Todo lo dicho podría quedar reflejado en estas palabras que el helenista Pedro Olalla escribe, repletas de verdad, en las páginas finales de su obra Palabras del Egeo. Ante el desafío de las inteligencias artificiales, que nos hacen pararnos a redefinir el concepto mismo de lo que entendemos por lenguaje, se vuelve decisivo el cultivo de la actitud humanista, de nuestros valores plenamente humanos. Por ello, me gustaría concluir esta disertación retomando una esclarecedora metáfora a la que el profesor José María Maestre recurrió durante su intervención en el Senado:
Está en nuestras manos revertir la máxima Homo homini lupus. Debemos aprender de la loba capitolina, que abandona la fiereza propia de su condición de animal salvaje para amamantar, como una auténtica madre, a los gemelos Rómulo y Remo.De igual modo, el ser humano debe decidir amamantarse a sí mismo con el cultivo, personal y colectivo, de la actitud humanista. No en vano el término griego que alude a la educación, paideía, está relacionado con el verbo que también significa nutrir (paideuo) y fue usado por vez primera con el sentido de crianza.
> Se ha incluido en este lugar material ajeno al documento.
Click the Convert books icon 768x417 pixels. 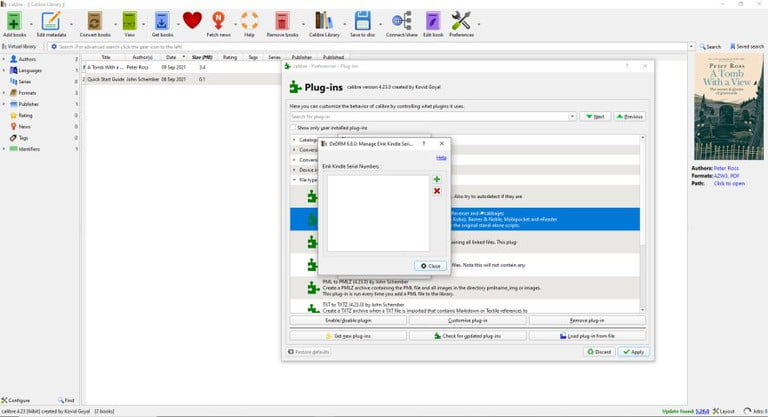94,20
Como también afirmaba el profesor Maestre, «el ser humano tiene la capacidad de hacer una interpretación completamente distinta de la que venimos leyendo una vez tras otra». En esta nueva interpretación, volvamos junto a Aristóteles para comprender la finalidad del lenguaje humano como definición conjunta de lo justo y lo injusto, como distinción entre lo conveniente y lo perjudicial para nuestra sociedad. Así, quizás, avanzando hacia una necesaria utopía, la ética, finalmente, aventaje a la tecnología para marcar el camino: convirtamos la actitud humanista en nuestra loba capitolina.